Re: [RFC PATCH 0/2] Add software node support to regulator framework
From: Mark Brown
Date: Mon Jul 12 2021 - 13:01:58 EST
On Mon, Jul 12, 2021 at 07:08:23PM +0300, Andy Shevchenko wrote:
> On Mon, Jul 12, 2021 at 4:35 PM Mark Brown <broonie@xxxxxxxxxx> wrote:
> > But why? I'm not seeing the advantage over providing platform data
> > based on DMI quirks here, it seems like a bunch of work for no reason.
> What do you mean by additional work? It's exactly opposite since most
> of the drivers in the kernel are using the fwnode interface rather
> than platform data. Why should we _add_ the specific platform data
> handling code in the certain drivers instead of not touching them at
> all?
It's adding an entirely new representation of standard data with less
validation support than either DT or platform data which seems like a
needlessly roundabout and error prone way of moving the data about with
less tooling support. As far as I can tell the only advantage is that
it lets you write the quirk in a different source file but I'm finding
it hard to get excited about that. If we were fixing up an existing
ACPI binding or something this approach would make sense to me but it's
making something entirely new out of whole cloth here.
We already have generic platform data support for the regulator API so
driver modifications would just be the DMI matching which is going to
have to happen somewhere anyway, I don't see a huge win from putting
them in one file rather than another. It should basically just boil
down to being another data table, I imagine you could write a helper for
it, or probably even come up with some generic thing that let you
register a platform data/DMI combo independently of the driver to get it
out of the driver code (looking more like the existing GPIO code which
is already being used in another bit of this quirking).

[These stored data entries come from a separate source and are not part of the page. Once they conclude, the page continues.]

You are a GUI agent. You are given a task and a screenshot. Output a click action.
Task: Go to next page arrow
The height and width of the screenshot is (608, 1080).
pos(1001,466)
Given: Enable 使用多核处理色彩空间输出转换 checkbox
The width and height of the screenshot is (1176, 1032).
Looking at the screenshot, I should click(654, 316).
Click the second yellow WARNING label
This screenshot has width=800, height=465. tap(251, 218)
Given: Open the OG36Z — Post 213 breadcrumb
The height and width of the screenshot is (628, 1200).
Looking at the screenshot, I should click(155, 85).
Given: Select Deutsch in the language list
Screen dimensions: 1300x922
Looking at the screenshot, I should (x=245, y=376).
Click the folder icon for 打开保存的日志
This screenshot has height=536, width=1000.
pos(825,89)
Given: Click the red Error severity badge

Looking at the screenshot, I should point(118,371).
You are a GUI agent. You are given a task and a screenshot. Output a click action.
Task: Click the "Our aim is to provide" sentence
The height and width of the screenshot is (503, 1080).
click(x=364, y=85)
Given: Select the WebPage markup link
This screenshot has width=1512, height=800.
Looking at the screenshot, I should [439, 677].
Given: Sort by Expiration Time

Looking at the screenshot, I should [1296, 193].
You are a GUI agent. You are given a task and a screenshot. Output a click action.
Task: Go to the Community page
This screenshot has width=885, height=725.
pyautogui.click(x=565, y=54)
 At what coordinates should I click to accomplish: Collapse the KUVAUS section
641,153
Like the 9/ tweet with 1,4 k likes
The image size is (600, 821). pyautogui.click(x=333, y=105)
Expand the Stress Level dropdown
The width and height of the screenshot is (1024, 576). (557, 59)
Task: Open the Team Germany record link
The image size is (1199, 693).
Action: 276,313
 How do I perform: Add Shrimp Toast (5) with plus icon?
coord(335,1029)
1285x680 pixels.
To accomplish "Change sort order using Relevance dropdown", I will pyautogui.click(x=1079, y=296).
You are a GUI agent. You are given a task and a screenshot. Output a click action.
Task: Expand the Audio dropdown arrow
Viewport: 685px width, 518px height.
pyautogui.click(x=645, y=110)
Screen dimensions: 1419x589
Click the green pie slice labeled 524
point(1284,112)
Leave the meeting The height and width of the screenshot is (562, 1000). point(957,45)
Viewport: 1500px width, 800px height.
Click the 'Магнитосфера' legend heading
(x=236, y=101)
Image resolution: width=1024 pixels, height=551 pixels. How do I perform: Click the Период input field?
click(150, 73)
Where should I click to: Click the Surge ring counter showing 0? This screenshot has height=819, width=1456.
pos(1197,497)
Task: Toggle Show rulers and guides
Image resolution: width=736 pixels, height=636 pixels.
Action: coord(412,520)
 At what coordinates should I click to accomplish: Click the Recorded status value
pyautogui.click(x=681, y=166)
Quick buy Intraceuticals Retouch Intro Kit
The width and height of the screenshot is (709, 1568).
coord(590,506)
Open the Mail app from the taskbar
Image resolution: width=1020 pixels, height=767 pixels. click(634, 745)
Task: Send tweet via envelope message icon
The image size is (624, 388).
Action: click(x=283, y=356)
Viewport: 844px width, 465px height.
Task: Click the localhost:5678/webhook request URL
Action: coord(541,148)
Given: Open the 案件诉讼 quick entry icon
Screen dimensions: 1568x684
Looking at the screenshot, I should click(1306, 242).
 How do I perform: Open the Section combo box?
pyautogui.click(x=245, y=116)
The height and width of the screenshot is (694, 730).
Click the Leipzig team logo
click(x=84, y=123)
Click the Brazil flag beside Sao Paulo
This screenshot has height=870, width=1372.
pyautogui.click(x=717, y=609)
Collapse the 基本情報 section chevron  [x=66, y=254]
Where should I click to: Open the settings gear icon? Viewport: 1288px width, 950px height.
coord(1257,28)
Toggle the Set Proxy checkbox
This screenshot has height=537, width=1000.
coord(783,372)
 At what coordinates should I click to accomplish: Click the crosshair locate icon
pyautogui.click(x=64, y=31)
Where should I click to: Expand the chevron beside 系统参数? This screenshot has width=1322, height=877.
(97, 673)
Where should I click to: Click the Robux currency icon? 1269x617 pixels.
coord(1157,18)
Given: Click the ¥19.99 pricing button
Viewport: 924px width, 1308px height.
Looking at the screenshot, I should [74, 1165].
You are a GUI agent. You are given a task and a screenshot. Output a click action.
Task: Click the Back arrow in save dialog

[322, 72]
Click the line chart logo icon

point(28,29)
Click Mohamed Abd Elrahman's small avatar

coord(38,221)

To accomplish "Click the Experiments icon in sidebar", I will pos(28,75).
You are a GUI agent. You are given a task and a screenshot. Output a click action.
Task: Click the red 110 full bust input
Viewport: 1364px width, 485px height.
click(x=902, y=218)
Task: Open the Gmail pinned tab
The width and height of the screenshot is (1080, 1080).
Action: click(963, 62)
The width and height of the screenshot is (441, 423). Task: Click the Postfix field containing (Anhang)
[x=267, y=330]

It feels like this should be making more use of existing stuff than it
is. If you look at what the core part of the code does it's taking data
which was provided by one part of the kernel in one set of C structs and
parsing those into a struct init_data which is what the core actually
wants to consume. This seems like an entirely redundant process, we
should be able to just write the machine configuration into some struct
init_datas and get that associated with the regulators without creating
an otherwise entirely unused intermediate representation of the data.